The court strictly analyzed Stark's personal services exception, which is similar to that of the anti-kickback statute. The only written agreement between the group and the hospital was the 1992 exclusive contract. The court found that it did not apply in respect of the pain center.
The court stated that the 1992 exclusive agreement did not explicitly include the pain center within its scope - there was no pain center at the time, such that the 1992 agreement could not apply to a nonexistent facility. The hospital's argument that Medicare considered the outpatient facility to be a part of the hospital for billing under its provider number, such that the pain center arrangement was included within the 1992 exclusive agreement, was rejected as having nothing to do with Stark Act concerns.

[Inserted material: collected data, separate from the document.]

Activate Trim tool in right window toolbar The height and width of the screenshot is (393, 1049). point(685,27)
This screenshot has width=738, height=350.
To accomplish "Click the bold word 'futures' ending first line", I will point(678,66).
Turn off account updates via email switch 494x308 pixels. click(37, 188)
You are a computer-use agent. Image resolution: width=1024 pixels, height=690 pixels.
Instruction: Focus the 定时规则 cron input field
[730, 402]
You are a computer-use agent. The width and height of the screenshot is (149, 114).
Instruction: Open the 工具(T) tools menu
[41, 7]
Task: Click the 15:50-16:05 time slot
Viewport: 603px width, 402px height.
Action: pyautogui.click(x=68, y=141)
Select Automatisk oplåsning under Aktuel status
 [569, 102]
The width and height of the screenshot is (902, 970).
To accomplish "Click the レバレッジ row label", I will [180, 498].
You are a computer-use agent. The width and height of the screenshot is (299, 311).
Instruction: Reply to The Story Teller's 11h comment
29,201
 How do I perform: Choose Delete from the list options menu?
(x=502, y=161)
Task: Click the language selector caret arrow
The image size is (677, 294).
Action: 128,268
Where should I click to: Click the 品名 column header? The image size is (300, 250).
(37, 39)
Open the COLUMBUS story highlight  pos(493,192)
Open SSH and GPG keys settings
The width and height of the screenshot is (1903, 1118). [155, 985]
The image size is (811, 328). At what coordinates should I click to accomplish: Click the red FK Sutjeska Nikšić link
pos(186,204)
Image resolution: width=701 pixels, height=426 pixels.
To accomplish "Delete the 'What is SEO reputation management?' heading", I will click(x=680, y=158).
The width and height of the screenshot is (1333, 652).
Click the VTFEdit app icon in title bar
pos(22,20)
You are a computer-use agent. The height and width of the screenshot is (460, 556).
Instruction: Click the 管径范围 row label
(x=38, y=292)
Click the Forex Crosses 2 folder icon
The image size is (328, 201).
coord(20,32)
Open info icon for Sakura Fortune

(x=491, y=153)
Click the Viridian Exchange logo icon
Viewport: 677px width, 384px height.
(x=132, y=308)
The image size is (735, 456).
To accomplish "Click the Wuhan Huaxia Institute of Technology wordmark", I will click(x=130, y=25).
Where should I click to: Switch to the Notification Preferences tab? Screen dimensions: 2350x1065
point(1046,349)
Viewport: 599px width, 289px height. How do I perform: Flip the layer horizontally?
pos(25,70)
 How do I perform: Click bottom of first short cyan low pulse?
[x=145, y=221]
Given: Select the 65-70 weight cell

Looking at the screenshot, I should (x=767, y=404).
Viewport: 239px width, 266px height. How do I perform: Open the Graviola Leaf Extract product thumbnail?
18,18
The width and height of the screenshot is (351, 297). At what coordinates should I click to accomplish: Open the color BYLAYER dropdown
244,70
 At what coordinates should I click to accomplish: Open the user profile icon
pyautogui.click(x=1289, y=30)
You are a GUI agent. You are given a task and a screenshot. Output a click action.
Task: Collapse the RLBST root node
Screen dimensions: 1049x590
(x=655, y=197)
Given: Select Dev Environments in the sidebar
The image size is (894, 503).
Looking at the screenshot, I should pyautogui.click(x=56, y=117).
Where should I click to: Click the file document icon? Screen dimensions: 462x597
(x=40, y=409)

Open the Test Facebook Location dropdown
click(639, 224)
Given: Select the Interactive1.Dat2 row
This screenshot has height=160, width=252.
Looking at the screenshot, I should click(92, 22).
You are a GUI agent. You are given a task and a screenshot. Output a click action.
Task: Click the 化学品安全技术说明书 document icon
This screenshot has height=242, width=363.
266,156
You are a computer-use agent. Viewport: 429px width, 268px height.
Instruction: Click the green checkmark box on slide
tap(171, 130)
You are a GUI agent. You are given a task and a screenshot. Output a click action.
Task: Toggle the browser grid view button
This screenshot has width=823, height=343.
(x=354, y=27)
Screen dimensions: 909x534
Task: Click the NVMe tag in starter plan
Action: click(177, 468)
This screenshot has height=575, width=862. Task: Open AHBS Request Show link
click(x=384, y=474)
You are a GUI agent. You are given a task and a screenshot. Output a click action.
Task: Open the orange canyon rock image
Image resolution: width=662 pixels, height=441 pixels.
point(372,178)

The court also stated that even if the 1992 agreement could be read to apply to the pain center, it did not mention the pain management space, equipment and services, whether at the hospital or at a later free-standing pain clinic. There was no arms-length negotiation over the fair market value of the space and services provided, but even if there were, the fact of negotiation alone does not establish fair market value.
What This Case Really Means to You
· Audit every arrangement between your group and a facility to which you refer patients. In order for your deals to comply with the personal service exceptions to Stark and the federal anti-kickback statute, your written agreements must document the parties' respective obligations and remuneration with a high degree of specificity. If they don't, fix them immediately.
· If the scope of performance or amount of remuneration changes, you must immediately re-analyze Stark and anti-kickback law compliance. If the relationship can permissibly continue, the revised relationship must be completely documented.
· Option and first refusal rights as to other facilities in an agreement to provide services at one location should be assumed to not be specific enough to cover the provision of services at those other facilities.
· Every arrangement in which the level of services or support provided by the hospital, or the scope of services provided by the group, has changed since its inception must be audited for strict compliance with Stark and the federal anti-kickback law.
· Arrangements that often go unquestioned due to the lack of an exclusive contract are even more vulnerable to attack. Therefore it is even more essential that those arrangements be audited for compliance.
· Fair market valuation in respect of hospital-physician arrangements, whether or not reduced to a formal exclusive contract, must be supported by documentation.
· There's more than one way to attack an agreement between a physician group and a facility, whether or not it's an exclusive contract. The Carlisle case is an illustration of the use of the False Claims Act to disrupt the exclusive relationship between a hospital and a physician group.
· Even if your practice has no federally funded patients, you can expect that state courts construing state law counterparts to Stark (that is, prohibitions on "self-referral") and state anti-kickback laws will be influenced by the opinion in the Carlisle case.
· Your partner (or employee or subcontractor) may be your downfall. In the Carlisle case, the whistleblower was a physician who was a partner in the group which benefited from the violation of Stark and the anti-kickback law. Pick your partners and other colleagues carefully. Although not a panacea, groups must avail themselves of all possible noncompetition and similar restrictive provisions to dissuade competition that, once contemplated, might lead to indirect competitive attacks, such as a False Claims Act allegation.